Although the prosecution's motion repeatedly references the "complete saturation" of media coverage in Centre County of the scandal that led to the termination of legendary coach Joe Paterno and the resignation of university President Graham Spanier, it is the relationship of the community to the school that takes up most of the government's argument.
"The citizens of Centre County feel a laudable and proper sense of ownership of, and participation in, the fortunes of Penn State," wrote Senior Deputy Attorney General Joseph McGettigan. "To ask members of that community to break down that alloy and insulate themselves from the institution which informs so many aspects of their lives is asking too much.
"It is unfair and impracticable."
But defense attorney Joseph Amendola disagreed and said he was disappointed in the commonwealth's motion.
"Jerry and I have always believed a fair and impartial jury could be selected from a jury pool comprised of Centre County citizens," Mr. Amendola wrote in an emailed response. "Jerry's case has drawn national attention as a result of which we feel there's no better place than Centre County from which to select fair-minded individuals to sit as jurors in Jerry's case. We will vehemently oppose the commonwealth's motion for a change of venire."
Mr. Sandusky is accused of sexually abusing 10 boys over a 15-year period. A grand jury recommended charges against him in November.
In its motion, the prosecution called media coverage of the Sandusky case "spectacular in its breadth and intensity," and "without analogue or peer in the history of the commonwealth."
But more than that, Mr. McGettigan wrote that if jurors were chosen from Centre County, they would face "a Gordian knot of conscious and even subconscious conflicts and difficulties which the most skillful voir dire could not identify and untangle."
It is unusual for the prosecution to file a motion seeking a change of venire, said criminal law professor John Burkoff at the University of Pittsburgh.
Typically, that is a motion filed by the defense, he said. In this case, the prosecution's request is made even more interesting based on the argument about the relationship of Centre County residents and Penn State.
"[T]he AG is saying that there's every chance that loyalty to Penn State might lead a juror to be biased for or against Sandusky," Mr. Burkoff said. "Remember it's Sandusky's alleged behavior that has besmirched that great university's image. So if the AG is right, a jury from Centre County might well lean toward the prosecution, not the defense."
Mr. Burkoff speculated that because of the defense opposition to it, it is unlikely that Senior Judge John M. Cleland, who is handling the Sandusky case, will grant the government's motion.
No matter what, the professor continued, he does not think it will be overly difficult to pick a jury, even though the case can be characterized as high-profile not only in Pennsylvania but nationally.
"This is a sensational case, but it's not the first sensational case," he said.

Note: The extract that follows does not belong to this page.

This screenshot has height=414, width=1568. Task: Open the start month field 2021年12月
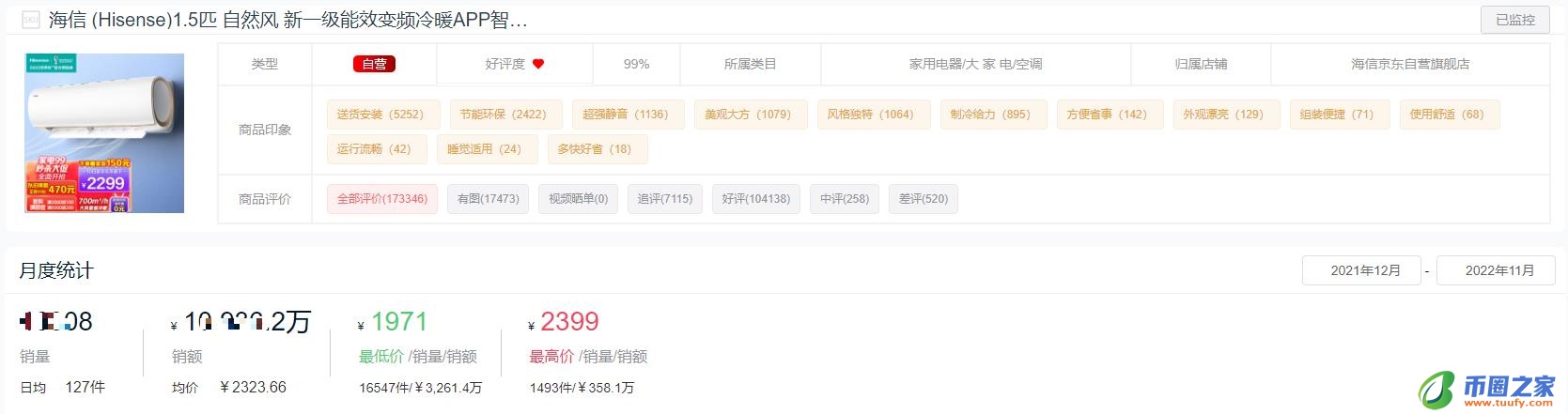click(x=1365, y=270)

Even if members of the jury pool have read about the charges against Mr. Sandusky, that does not mean they will have already formed an opinion about it, Mr. Burkoff said.

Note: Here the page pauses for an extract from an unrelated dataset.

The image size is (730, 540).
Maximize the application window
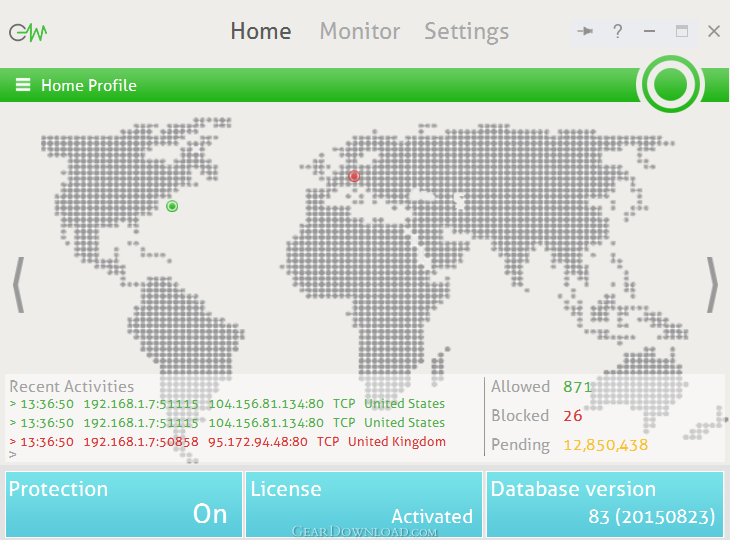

More than that, he continued, "there will be people from that venire who won't have paid a bit of attention to this."
In the prosecution's motion, Mr. McGettigan also writes that he does not believe that the trial should be moved out of Centre County, because of that same relationship he identified between the community and Penn State.
He believes that Centre County ought to be the "site of justice," but also that it would be "logistically impractical" to hold the trial elsewhere, since witnesses for both sides reside there.
Mr. Amendola has until next Wednesday to file a written response to the attorney general's motion.